Rakoff did not tell jurors about his ruling, but several told his law clerk in routine post-trial discussions that they learned about it through "push" notifications sent from news media to their cellphones. read more

In an order last week, Rakoff said jurors assured his clerk that the notifications did not affect their deliberations, which lasted about two days.

At Wednesday's hearing, Rakoff gave Palin's lawyers until March 15 to formally request that he reconsider his dismissal, set aside the jury verdict or grant a new trial, disqualify himself, allow them to interview jurors, and discuss whether he spoke to the media during the trial.

"I had zero communications with the media during trial. None whatsoever," Rakoff said. He said he talked with a reporter about the push notifications only after jurors ruled for the Times.

The newspaper has until March 29 to respond to Palin's expected motion.

If the verdict stands, Palin is expected to appeal.

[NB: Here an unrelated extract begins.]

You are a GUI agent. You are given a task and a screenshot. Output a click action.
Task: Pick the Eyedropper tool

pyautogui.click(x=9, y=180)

Her case is widely seen as a test of New York Times v Sullivan, a landmark 1964 U.S. Supreme Court decision making it difficult for public figures to prove defamation.

To win, they must show that news media acted with actual malice in publishing false information, meaning they knew the information was false or had reckless disregard for the truth.

Two conservative Supreme Court justices, Clarence Thomas and Neil Gorsuch, have suggested that the Sullivan precedent be reconsidered.